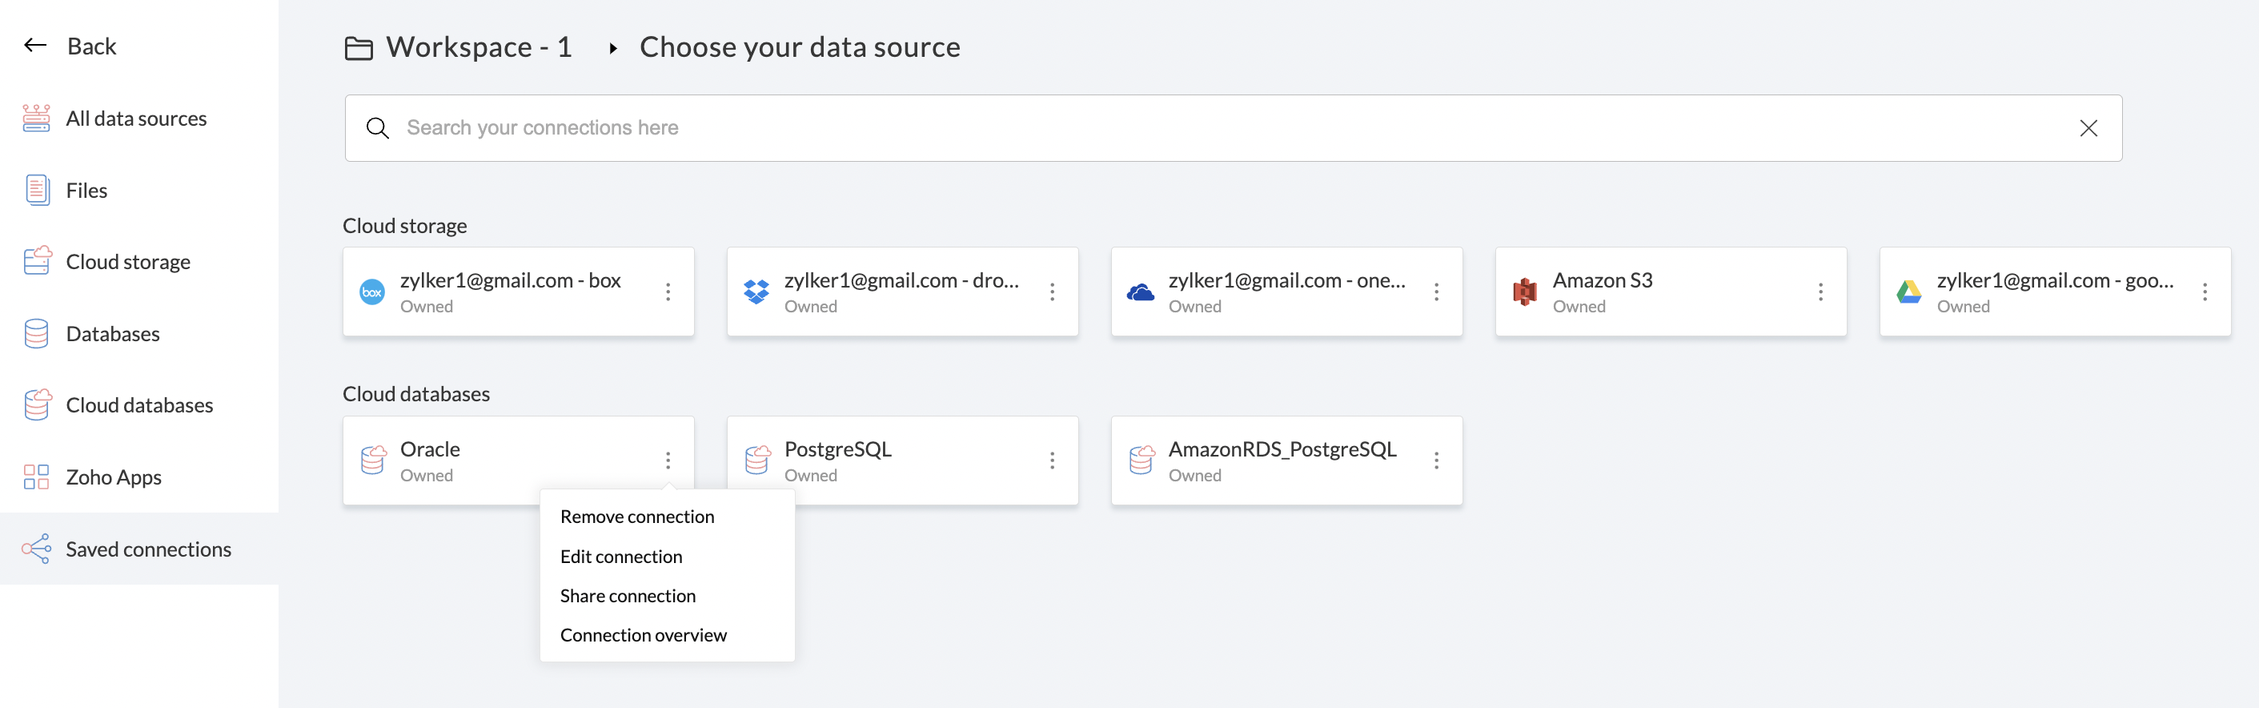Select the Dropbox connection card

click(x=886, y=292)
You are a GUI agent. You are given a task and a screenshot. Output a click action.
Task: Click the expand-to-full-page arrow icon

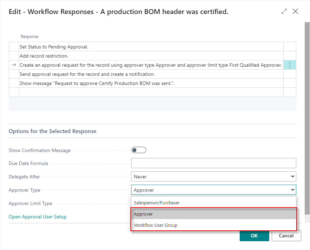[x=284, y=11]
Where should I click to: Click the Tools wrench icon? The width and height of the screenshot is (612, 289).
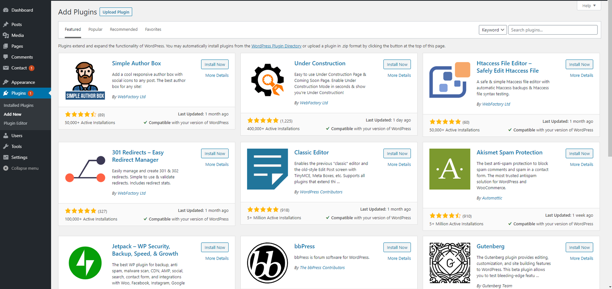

++++++++

### Required work
Among the entries, how many lines contain the word "screenshot"? Give the number alone.

### Written solution
2